1. Definition: What is Residual Unbalance?
Every real rotor carries some unbalance. Perfect balance — a mass axis that coincides exactly with the shaft axis — cannot be achieved, and chasing it is economically pointless. The job of balancing is therefore not to eliminate unbalance but to push it below a level where the vibration it produces is harmless to the machine. The unbalance that is left over once that level is reached is the residual unbalance.
Residual unbalance is expressed as a mass multiplied by a radius — typically in gram-millimetres (g·mm) or gram-inches — because the centrifugal force a rotor feels depends on both how much mass is off-centre and how far from the axis it sits. A 1 g heavy spot at a 100 mm radius (100 g·mm) is equivalent, in its effect, to a 2 g heavy spot at 50 mm.

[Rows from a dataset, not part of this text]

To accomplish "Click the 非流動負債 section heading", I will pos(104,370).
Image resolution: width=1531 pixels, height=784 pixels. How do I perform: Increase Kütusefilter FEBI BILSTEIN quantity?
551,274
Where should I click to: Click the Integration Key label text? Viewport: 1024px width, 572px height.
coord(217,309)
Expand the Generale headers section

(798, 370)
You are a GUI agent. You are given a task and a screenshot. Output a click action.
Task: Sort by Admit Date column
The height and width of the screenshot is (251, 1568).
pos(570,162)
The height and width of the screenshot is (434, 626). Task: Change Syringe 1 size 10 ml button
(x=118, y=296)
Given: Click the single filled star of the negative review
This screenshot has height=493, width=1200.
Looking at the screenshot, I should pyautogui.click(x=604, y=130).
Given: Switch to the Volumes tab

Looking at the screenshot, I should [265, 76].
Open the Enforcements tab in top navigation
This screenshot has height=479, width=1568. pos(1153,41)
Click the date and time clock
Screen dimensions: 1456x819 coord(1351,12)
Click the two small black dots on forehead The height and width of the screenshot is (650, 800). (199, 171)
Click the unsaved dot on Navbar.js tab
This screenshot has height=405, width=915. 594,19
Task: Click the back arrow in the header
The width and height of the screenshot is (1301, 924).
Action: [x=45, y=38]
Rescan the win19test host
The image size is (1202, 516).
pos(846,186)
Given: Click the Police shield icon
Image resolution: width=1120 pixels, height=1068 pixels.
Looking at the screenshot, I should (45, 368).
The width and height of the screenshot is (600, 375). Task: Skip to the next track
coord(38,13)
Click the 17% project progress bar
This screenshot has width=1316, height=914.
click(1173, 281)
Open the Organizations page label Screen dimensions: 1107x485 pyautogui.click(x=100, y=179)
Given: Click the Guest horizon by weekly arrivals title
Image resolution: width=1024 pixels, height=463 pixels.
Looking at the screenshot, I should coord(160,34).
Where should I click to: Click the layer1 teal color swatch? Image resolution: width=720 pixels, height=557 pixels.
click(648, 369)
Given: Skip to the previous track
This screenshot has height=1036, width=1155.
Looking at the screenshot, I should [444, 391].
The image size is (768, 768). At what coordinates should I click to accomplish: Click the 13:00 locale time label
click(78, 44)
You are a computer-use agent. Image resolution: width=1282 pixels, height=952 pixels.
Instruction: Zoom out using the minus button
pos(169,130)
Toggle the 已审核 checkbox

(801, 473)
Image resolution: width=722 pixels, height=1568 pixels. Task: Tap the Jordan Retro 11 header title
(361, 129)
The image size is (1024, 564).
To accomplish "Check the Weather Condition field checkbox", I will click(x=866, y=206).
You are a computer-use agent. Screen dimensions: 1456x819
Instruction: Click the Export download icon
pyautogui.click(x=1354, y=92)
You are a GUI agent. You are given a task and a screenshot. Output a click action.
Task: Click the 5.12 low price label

2. Balancing Tolerance — How Much is Allowed?
The maximum permissible residual unbalance is set by a balancing tolerance. The internationally accepted method comes from ISO 1940-1, now folded into the modern ISO 21940-11 series. It defines Balance Quality Grades (G-grades) — G6.3, G2.5, G1.0 and so on — where the number is the permissible orbital velocity of the rotor’s centre of mass in mm/s.
- A lower G number means a tighter tolerance and a smaller permissible residual unbalance. Pump and fan rotors are usually G6.3; precision machine-tool spindles demand G1.0 or better.
- The permissible residual unbalance grows with rotor mass and falls as service speed rises — a fast rotor must be balanced far more precisely than a slow one of the same mass.
The arithmetic — turning a G-grade and a service speed into an allowable g·mm value, then splitting it between the two correction planes — is easy to get wrong by hand. You can work it out instantly with our free Residual Unbalance Calculator (ISO 21940-11), which converts a G-grade and service speed straight into the permissible g·mm for each plane.
3. Why Residual Unbalance Always Exists
Several practical realities guarantee that some unbalance always survives:
- Instrument resolution: every balancing machine and field analyser has a smallest unbalance it can reliably resolve.
- Tooling and mounting errors: arbors, mandrels and adapters introduce tiny eccentricities of their own.
- Assembly shift: keys, couplings and fasteners move a rotor’s mass slightly when the machine is reassembled after balancing.
- Operational change: thermal growth, wear, erosion and product build-up all alter a rotor’s balance state in service.
- Diminishing returns: halving the residual unbalance can double the balancing time, so there is a sensible point to stop.
4. Measuring and Verifying Residual Unbalance
Balancing is an iterative loop: measure the current unbalance, add or remove a correction weight, re-measure, and repeat until the reading drops below the tolerance. A complete balancing report should always state both the initial unbalance and the final residual unbalance for each plane — for example, “0.5 g·mm left plane, 0.8 g·mm right plane, within G2.5 at 3000 rpm.”
On assembled machines this verification happens on-site rather than on a balancing machine. A portable two-channel analyser such as the Balancet-1A measures the 1× amplitude and phase before and after correction, computes the influence coefficients of the rotor, and confirms that the residual vibration — and therefore the residual unbalance — sits inside the chosen ISO 21940-11 grade. Because it works in the machine’s own bearings at operating speed, it captures the true residual state the rotor will actually run in, including assembly and thermal effects that a balancing machine cannot see.
5. Residual Unbalance vs Initial Unbalance
It helps to keep two terms distinct. Initial unbalance is what the rotor has before any correction — often large and the reason vibration was noticed in the first place. Residual unbalance is what is intentionally left after correction, verified against tolerance. The ratio between them is a useful measure of how effective the balancing job was: reducing a rotor from 250 g·mm to 4 g·mm represents a better than 98% reduction and a clean pass for most industrial grades.